*Directions*:
Once the line containing "This screenshot has height=620, width=1147." is located in the records below, repeat it and all lines that follow it exactly, leaving out any picture.
:: Data provided ::
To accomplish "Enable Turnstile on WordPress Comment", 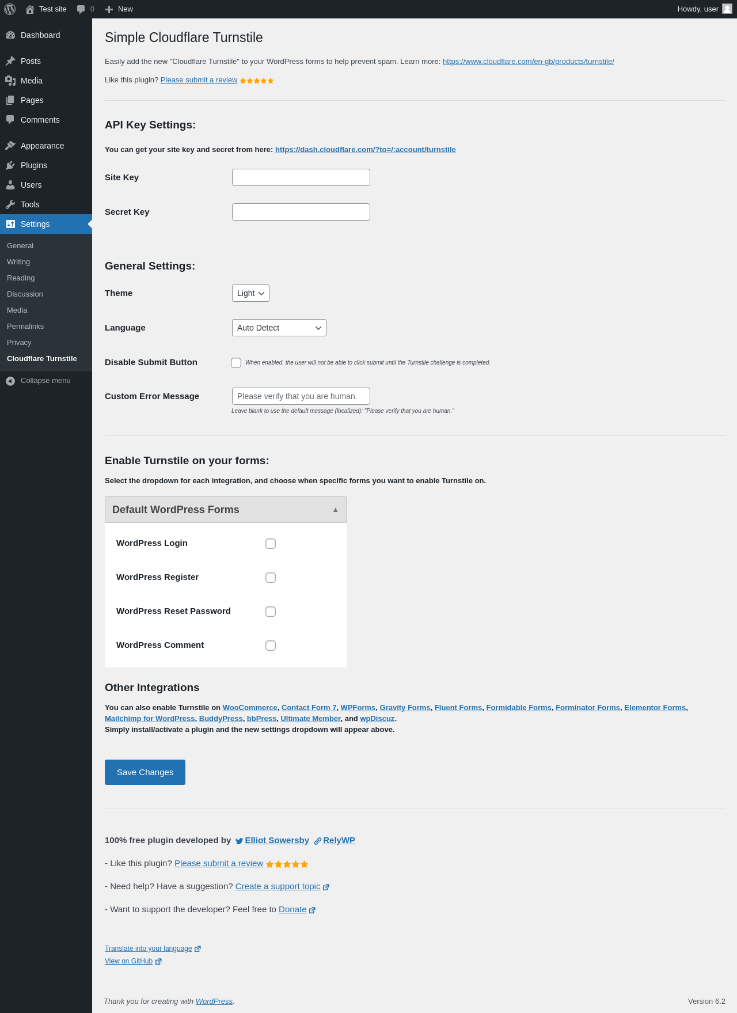I will [x=271, y=646].

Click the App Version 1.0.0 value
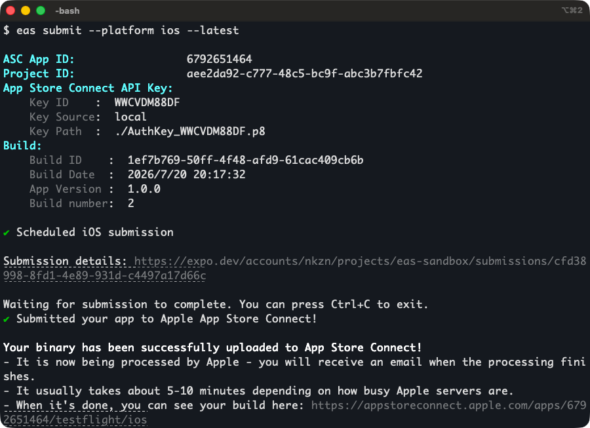click(x=144, y=189)
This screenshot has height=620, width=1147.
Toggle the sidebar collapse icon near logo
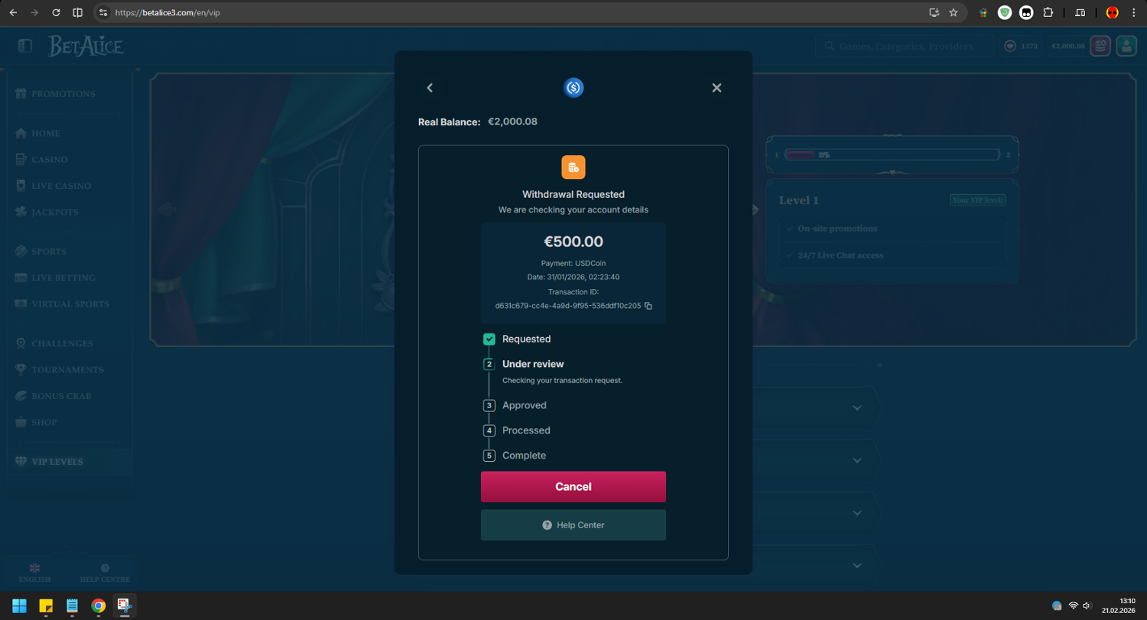(25, 46)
:::
*Written response*:
This screenshot has height=620, width=1147.
Toggle the sidebar collapse icon near logo
(25, 46)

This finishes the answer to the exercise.